Way way back in the mists of, well, ages ago, a mountaineer and orienteer by the name of Gerry Charnley took out an ad in an outdoor magazine, looking for people to compete in a two day event which would combine those skills: navigating as quickly as possible between checkpoints, and generally getting on with being out in the hills.
Several dozen folks duly showed up to Muker in the Pennines, and set off on the first incarnation of what was to become the OMM: the Original Mountain Marathon.
Moving around all over Britain (it doesn’t really work as a route-finding event if it’s always in the same place) the OMM has been held every year since. This year – fifty years on from that inaugural race – it was in the Black Mountains of Wales. It might have been more convenient had it been back in North Yorkshire where it all started though, as one of the many competitors lining up for OMM 2018 was (not for the first time) our very own Emma Harris.
We’ll pause here to say that yes, of course Emma and her race partner Heidi were using PHD gear, and of course it worked! Check out our race calendar if you’d like any info on what sort of gear to take, or get in touch: we’ve got a pretty reasonable idea of what will work!

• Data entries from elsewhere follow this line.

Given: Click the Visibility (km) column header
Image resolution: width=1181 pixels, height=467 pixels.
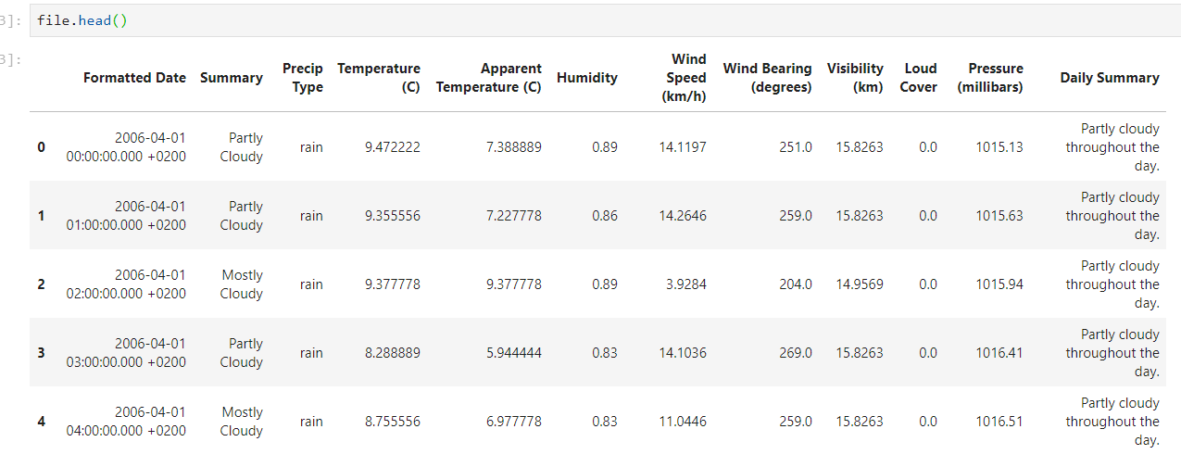Looking at the screenshot, I should pos(855,78).
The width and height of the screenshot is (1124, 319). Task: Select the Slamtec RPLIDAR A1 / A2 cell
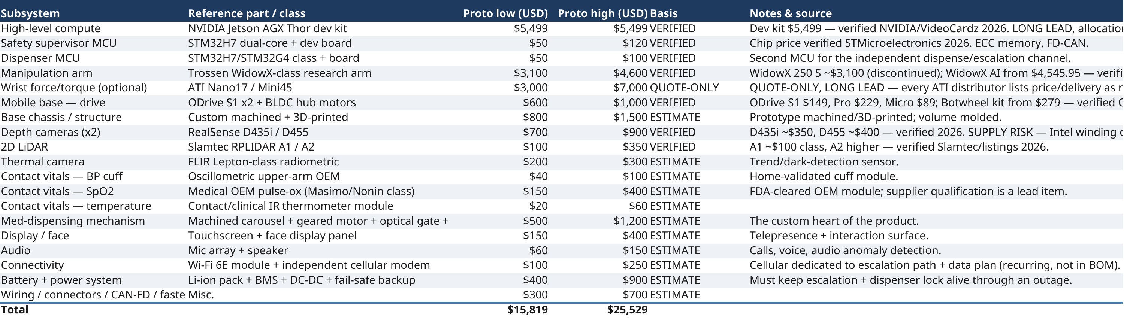click(x=251, y=147)
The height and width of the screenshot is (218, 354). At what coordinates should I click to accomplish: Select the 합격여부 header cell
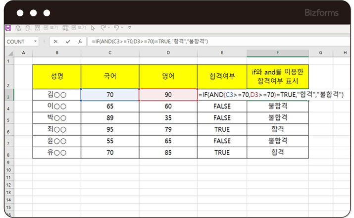click(222, 76)
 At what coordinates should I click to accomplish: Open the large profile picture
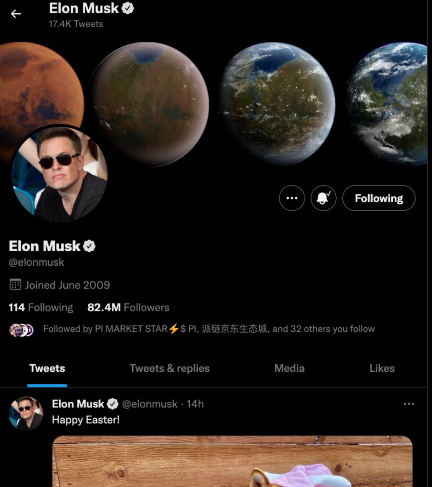click(59, 174)
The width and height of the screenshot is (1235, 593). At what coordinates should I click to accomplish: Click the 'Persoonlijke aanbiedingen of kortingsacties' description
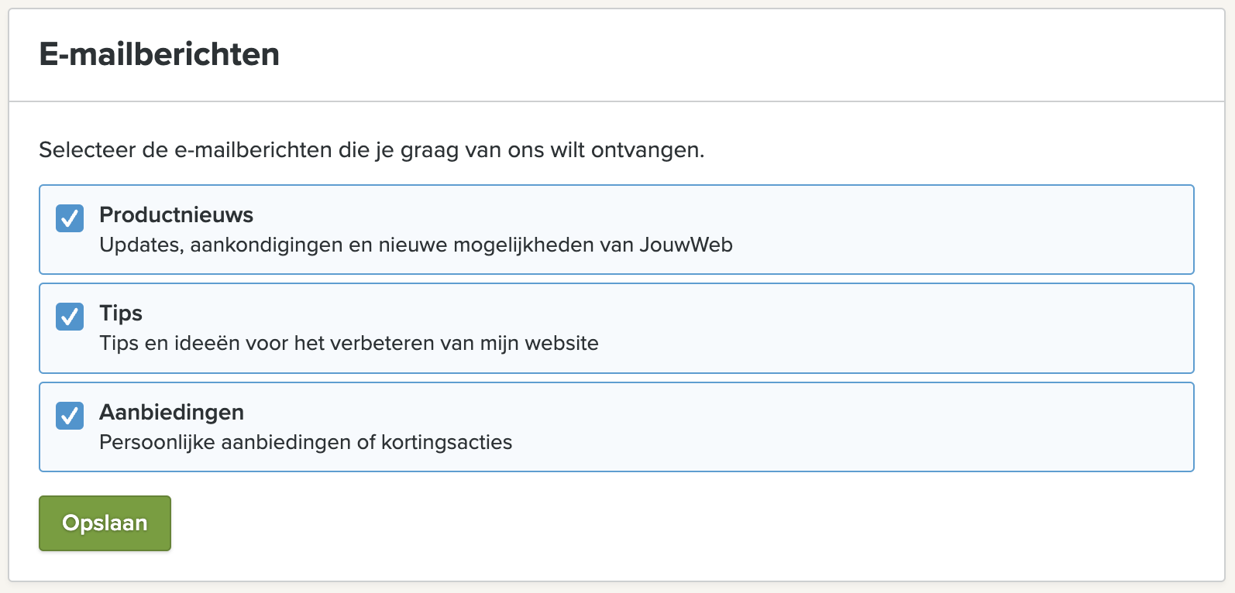(x=305, y=443)
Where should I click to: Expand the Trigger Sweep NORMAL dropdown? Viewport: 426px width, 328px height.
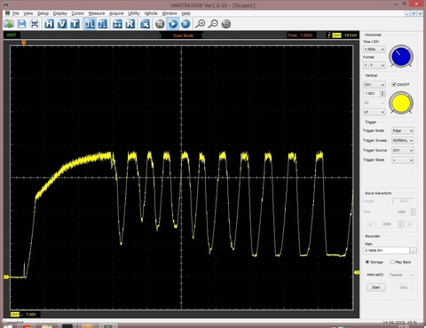click(403, 140)
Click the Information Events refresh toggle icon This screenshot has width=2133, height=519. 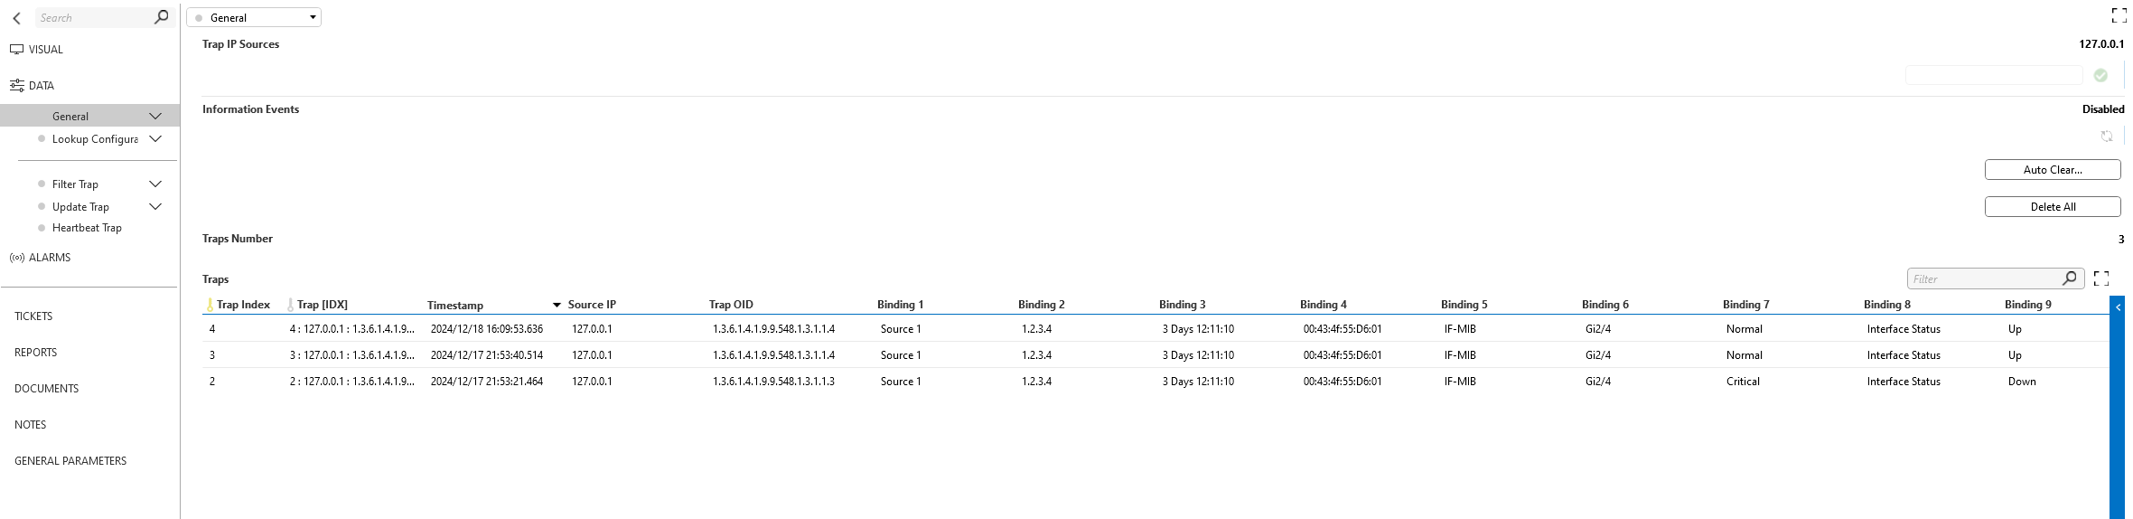coord(2106,136)
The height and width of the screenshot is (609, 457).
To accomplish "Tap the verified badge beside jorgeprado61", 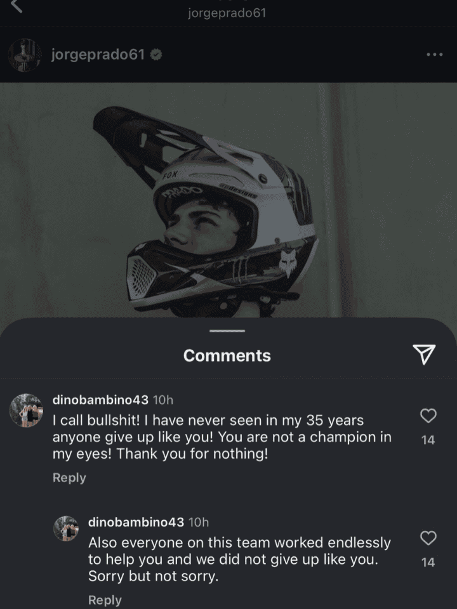I will pyautogui.click(x=156, y=55).
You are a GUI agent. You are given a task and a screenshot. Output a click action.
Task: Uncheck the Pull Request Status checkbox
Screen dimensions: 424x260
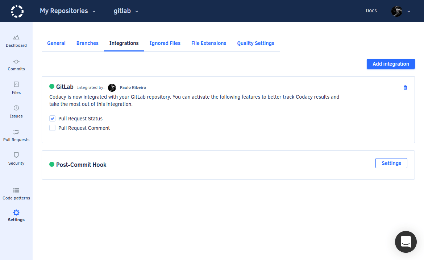(x=53, y=119)
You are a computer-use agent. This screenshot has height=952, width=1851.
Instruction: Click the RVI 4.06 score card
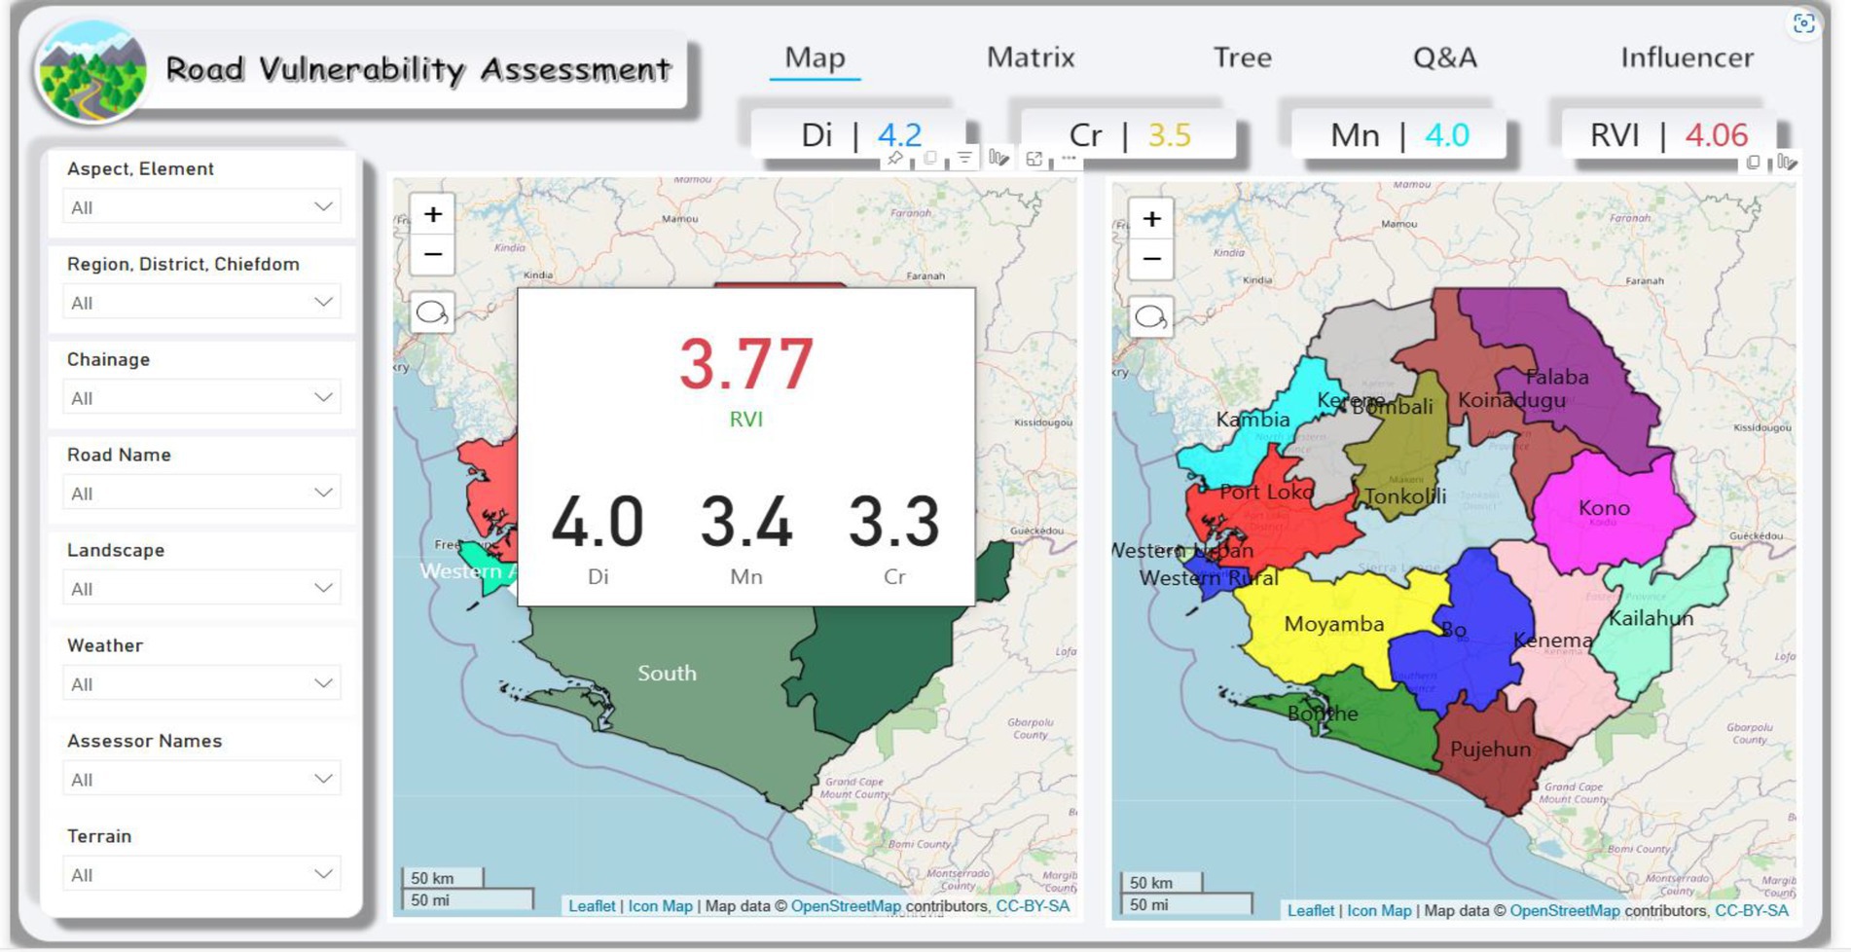tap(1668, 135)
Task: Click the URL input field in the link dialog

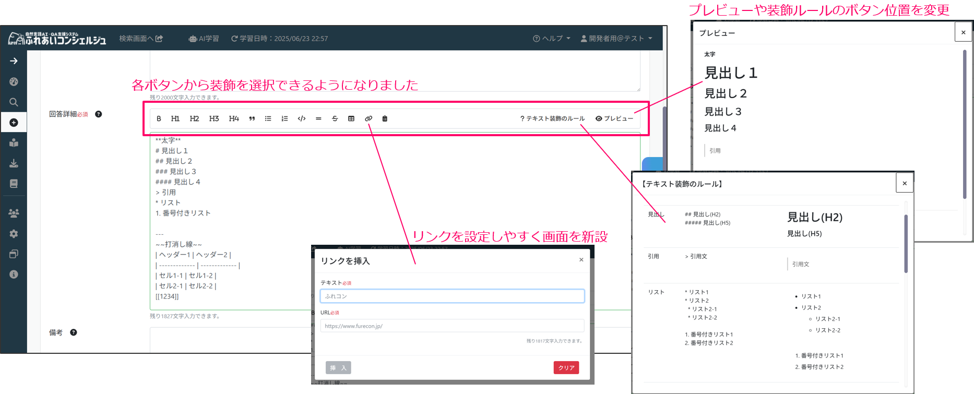Action: [x=452, y=326]
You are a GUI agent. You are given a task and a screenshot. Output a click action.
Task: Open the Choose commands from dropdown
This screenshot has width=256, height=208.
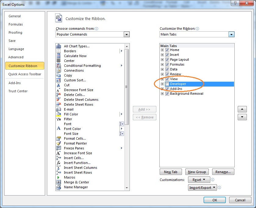click(127, 34)
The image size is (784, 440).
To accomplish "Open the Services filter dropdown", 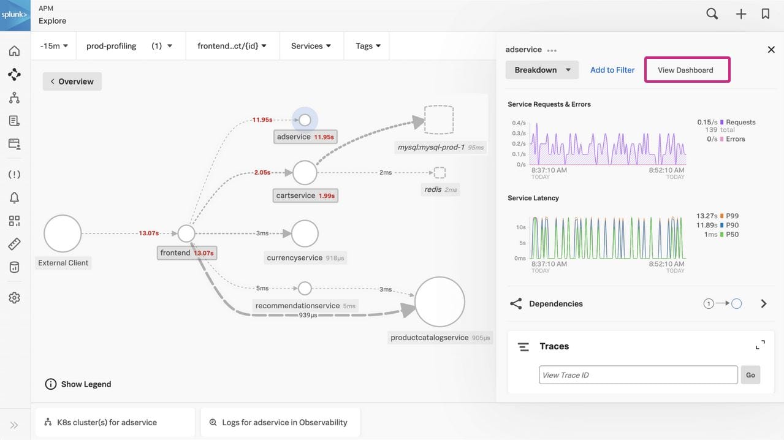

Meanwhile, back to the OMM…
Originally it was an elite event, the preserve of wiry hardcore fell runners (and they are still in evidence, to be fair), but with each passing year, its scope has widened considerably. The sport of adventure racing – which was quite possibly inspired by the OMM – has mushroomed, and that high profile has in turn helped to popularise the OMM. Now there’s a variety of courses for competitors of differing abilities, and 300 of this year’s competitors were first-time entrants.
Admittedly, conditions can get rough – this year the beautiful weather turned to sleet and snow, and the temperatures dropped to -11°C – but with the right gear, the right skills and the right attitude, that’s not a problem. It certainly doesn’t require you to be an elite athlete, and Emma would be the first to admit that she isn’t a runner. Between family life, managing the office here at PHD and working on her farm, she really hasn’t got the time to be!
The point we’re making is that an event like the OMM needn’t seem out of reach. It’s still a challenge – and the elite can still compete at their elite level – but the nature of challenges and achievements is that ultimately, they’re personal. So it doesn’t matter how elite anyone else might be, it’s about what you can do.